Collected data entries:
*** Block opens ***
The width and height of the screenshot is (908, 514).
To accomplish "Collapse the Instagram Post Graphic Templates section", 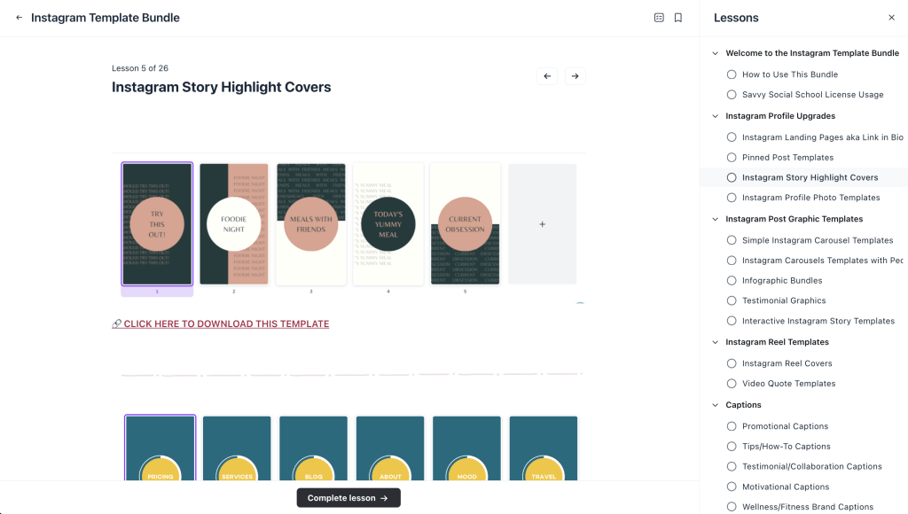I will [x=716, y=219].
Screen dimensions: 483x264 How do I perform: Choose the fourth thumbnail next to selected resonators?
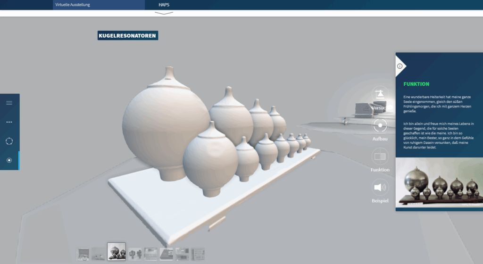[135, 254]
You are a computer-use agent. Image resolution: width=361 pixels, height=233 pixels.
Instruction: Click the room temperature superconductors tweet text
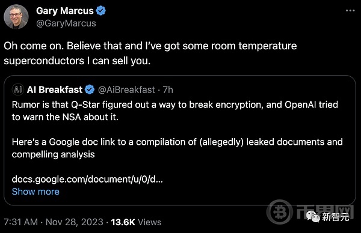click(150, 53)
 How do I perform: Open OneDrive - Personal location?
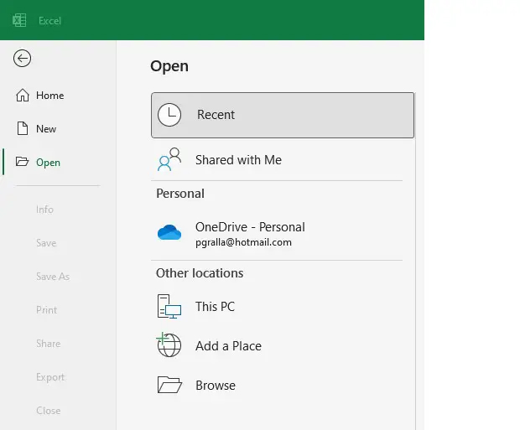[250, 227]
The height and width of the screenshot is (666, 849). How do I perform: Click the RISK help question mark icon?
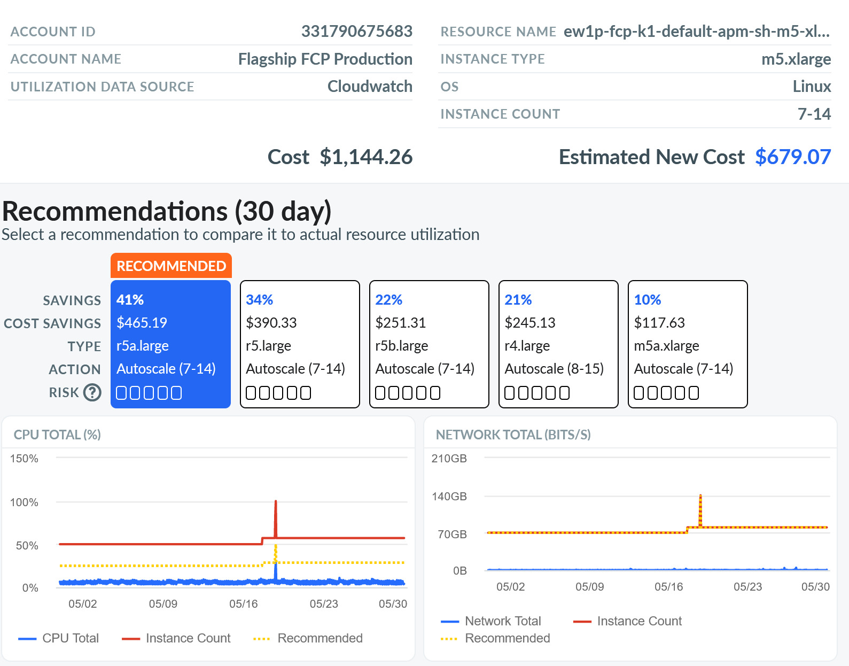[92, 392]
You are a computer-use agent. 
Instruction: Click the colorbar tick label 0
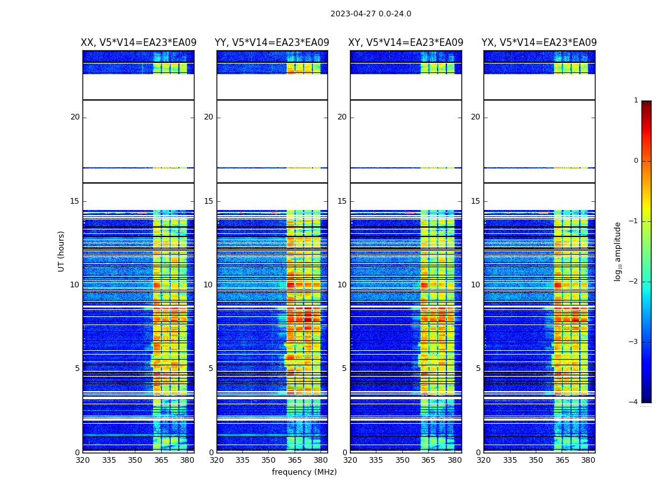tap(635, 161)
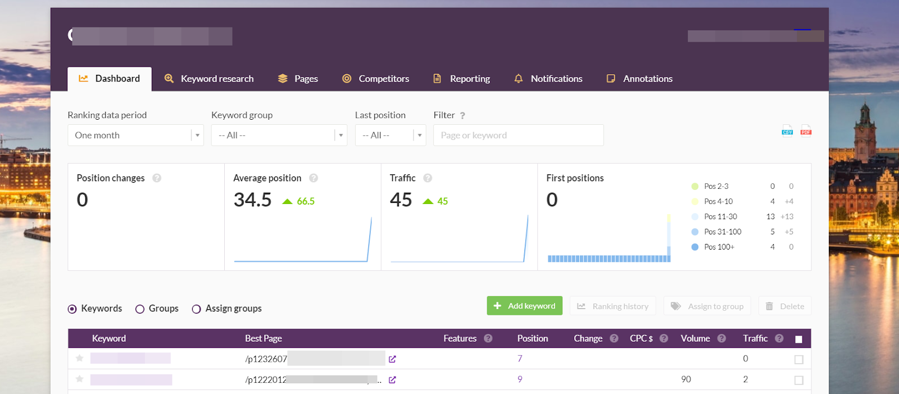The image size is (899, 394).
Task: Click the Filter help question mark icon
Action: coord(462,116)
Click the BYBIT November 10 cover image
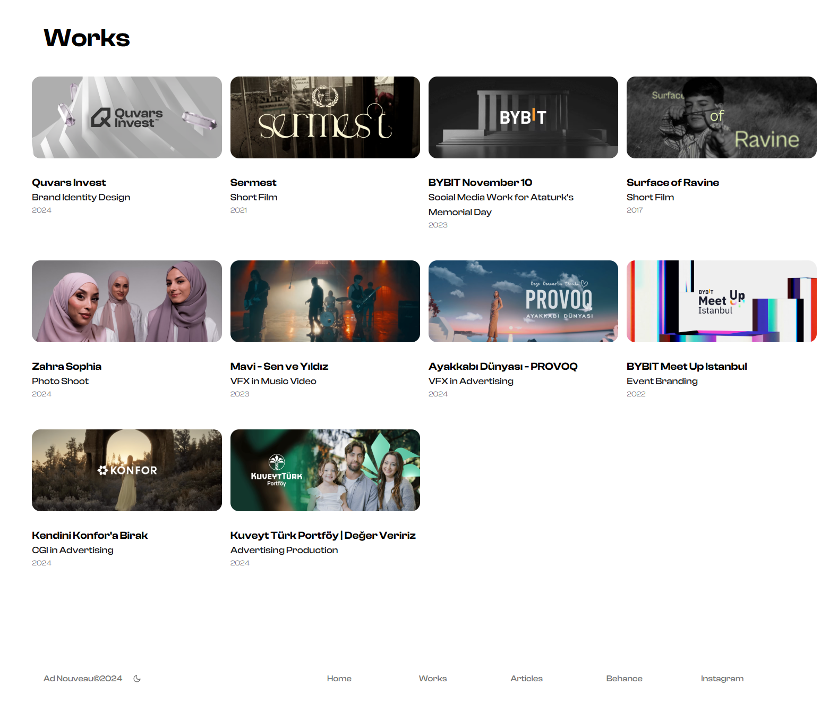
*** Block closes ***
◆ **ASSIGNMENT**: Your answer must be the lines from the one holding "Screen dimensions: 483x264" through the final line of the records above, exactly as written and without any pictures.

◆ **SOLUTION TO THE PROBLEM**:
Screen dimensions: 483x264 How do I perform: Choose the fourth thumbnail next to selected resonators?
[135, 254]
You are a computer-use agent. Image resolution: width=361 pixels, height=233 pixels.
Instruction: Click the room temperature superconductors tweet text
click(150, 53)
 How do I perform: Open OneDrive - Personal location?
[250, 227]
The height and width of the screenshot is (666, 849). How do I perform: Click the RISK help question mark icon?
[92, 392]
You are a computer-use agent. 
Instruction: Click the colorbar tick label 0
tap(635, 161)
The image size is (899, 394).
Task: Click the Filter help question mark icon
Action: coord(462,116)
Click the BYBIT November 10 cover image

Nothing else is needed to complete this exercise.